## Exercise input
━━━
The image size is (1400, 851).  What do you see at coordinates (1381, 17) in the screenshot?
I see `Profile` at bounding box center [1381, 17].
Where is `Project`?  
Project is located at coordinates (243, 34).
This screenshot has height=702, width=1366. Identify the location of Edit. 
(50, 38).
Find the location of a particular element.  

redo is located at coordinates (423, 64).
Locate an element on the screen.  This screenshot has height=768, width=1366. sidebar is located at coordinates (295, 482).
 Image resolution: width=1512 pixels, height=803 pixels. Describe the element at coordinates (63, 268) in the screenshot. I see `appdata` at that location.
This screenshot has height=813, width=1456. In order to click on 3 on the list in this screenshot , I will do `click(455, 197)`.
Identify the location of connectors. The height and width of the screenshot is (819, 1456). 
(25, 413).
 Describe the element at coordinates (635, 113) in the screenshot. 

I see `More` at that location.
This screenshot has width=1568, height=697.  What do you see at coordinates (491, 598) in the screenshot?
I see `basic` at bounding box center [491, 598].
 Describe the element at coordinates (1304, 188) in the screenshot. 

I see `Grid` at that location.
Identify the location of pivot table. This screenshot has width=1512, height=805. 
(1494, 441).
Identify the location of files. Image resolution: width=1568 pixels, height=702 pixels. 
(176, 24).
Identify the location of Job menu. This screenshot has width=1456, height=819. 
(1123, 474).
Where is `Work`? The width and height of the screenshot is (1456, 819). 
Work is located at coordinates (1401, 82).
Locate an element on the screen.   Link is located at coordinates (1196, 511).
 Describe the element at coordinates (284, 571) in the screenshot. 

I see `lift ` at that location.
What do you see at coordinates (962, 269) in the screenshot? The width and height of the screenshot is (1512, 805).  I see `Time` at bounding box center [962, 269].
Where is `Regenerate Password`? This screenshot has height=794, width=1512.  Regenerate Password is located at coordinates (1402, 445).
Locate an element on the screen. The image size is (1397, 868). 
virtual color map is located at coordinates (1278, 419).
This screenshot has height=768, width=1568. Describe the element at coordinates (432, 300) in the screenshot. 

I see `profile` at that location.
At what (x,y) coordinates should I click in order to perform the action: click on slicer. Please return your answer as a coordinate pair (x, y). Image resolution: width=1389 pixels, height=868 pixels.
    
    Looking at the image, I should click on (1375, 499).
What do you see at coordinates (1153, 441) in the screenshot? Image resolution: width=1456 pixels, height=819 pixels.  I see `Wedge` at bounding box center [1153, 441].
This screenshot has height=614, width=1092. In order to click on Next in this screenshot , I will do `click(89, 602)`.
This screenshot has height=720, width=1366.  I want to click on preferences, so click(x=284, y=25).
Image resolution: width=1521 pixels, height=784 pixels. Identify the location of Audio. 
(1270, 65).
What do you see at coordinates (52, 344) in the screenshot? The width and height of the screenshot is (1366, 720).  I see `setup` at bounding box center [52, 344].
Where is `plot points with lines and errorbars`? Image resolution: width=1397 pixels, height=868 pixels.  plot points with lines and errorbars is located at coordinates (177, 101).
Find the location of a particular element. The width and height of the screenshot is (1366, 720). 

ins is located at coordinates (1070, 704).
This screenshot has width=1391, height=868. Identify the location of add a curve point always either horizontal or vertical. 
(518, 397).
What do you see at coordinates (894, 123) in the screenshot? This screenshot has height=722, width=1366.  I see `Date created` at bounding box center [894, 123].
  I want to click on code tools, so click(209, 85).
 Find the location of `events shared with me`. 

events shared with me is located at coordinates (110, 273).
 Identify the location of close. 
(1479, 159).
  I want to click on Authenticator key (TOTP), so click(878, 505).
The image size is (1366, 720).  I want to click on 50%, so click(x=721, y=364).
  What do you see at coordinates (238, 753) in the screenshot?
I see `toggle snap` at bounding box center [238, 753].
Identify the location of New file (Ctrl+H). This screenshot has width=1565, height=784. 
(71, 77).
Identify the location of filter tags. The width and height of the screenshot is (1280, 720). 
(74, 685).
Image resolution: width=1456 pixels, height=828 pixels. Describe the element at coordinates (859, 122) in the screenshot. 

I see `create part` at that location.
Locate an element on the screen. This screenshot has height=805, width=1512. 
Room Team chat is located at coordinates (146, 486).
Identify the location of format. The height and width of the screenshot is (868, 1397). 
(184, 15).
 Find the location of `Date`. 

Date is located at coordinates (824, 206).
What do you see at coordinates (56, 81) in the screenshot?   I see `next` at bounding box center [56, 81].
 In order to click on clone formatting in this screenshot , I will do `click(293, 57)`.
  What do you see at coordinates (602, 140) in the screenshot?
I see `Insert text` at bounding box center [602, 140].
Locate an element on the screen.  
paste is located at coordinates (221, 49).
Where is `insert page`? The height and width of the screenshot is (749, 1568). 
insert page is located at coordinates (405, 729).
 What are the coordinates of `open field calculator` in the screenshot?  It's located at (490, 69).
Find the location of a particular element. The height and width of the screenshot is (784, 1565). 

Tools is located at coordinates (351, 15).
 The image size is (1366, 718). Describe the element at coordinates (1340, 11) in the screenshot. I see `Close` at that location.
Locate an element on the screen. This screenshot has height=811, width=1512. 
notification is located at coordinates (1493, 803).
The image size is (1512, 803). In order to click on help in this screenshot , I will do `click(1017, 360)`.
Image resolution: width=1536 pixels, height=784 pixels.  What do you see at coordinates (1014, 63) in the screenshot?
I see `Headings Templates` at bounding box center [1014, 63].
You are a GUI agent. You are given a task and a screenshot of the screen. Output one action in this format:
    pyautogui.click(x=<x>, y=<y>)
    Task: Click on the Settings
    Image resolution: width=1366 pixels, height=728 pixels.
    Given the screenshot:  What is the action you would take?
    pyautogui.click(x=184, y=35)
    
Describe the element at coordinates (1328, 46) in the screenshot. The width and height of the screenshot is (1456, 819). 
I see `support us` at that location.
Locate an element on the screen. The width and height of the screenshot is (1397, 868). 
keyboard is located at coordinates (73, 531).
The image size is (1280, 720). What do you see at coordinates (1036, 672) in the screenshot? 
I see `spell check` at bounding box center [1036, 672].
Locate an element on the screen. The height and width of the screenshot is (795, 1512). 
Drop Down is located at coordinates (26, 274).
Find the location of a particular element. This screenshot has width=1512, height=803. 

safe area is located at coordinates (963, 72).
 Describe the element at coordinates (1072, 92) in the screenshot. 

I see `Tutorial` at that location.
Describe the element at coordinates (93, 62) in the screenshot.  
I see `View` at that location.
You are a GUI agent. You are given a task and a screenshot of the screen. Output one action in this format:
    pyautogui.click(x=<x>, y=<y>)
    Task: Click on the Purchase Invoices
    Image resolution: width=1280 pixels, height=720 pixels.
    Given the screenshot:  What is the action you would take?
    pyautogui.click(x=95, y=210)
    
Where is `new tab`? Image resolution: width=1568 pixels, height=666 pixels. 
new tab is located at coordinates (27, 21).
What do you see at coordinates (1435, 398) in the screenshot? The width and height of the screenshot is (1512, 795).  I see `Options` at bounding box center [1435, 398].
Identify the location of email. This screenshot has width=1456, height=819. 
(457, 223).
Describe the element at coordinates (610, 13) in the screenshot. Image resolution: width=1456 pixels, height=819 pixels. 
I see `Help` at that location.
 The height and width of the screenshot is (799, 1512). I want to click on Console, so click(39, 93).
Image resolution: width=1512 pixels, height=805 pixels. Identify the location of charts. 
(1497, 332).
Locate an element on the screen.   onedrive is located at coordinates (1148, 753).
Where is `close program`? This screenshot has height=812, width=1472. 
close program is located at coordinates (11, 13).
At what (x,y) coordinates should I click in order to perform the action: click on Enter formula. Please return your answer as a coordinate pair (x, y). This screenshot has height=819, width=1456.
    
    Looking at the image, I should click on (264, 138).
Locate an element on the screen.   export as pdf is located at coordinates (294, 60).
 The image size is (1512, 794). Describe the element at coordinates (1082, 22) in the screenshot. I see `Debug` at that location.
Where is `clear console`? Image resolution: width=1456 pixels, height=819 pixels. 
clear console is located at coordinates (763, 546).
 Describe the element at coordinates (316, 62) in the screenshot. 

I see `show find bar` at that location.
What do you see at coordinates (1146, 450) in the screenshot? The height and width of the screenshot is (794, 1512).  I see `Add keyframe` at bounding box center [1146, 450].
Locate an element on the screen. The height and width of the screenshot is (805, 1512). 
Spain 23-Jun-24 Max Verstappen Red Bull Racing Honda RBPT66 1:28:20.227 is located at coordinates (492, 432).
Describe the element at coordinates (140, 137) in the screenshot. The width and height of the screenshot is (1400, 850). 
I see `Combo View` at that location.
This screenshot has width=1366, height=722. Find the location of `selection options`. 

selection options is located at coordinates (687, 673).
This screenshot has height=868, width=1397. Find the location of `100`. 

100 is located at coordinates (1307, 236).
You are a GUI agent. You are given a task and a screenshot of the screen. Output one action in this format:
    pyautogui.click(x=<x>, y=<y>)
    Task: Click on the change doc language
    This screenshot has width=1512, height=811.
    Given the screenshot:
━━━
## Instructions for the task
Update the entries from the line with "This screenshot has width=1391, height=868." up to and including the line with "Room Team chat", replacing "Identify the location of" with "Find the position of" and leaving everything else unchanged.

## Solution
This screenshot has width=1391, height=868. Find the position of add a curve point always either horizontal or vertical. 
(518, 397).
What do you see at coordinates (894, 123) in the screenshot? This screenshot has height=722, width=1366.  I see `Date created` at bounding box center [894, 123].
  I want to click on code tools, so click(209, 85).
 Find the location of `events shared with me`. 

events shared with me is located at coordinates (110, 273).
 Find the position of close. 
(1479, 159).
  I want to click on Authenticator key (TOTP), so click(878, 505).
The image size is (1366, 720).  I want to click on 50%, so click(x=721, y=364).
  What do you see at coordinates (238, 753) in the screenshot?
I see `toggle snap` at bounding box center [238, 753].
Find the position of New file (Ctrl+H). This screenshot has width=1565, height=784. 
(71, 77).
Find the position of filter tags. The width and height of the screenshot is (1280, 720). 
(74, 685).
Image resolution: width=1456 pixels, height=828 pixels. Describe the element at coordinates (859, 122) in the screenshot. 

I see `create part` at that location.
Locate an element on the screen. This screenshot has height=805, width=1512. 
Room Team chat is located at coordinates (146, 486).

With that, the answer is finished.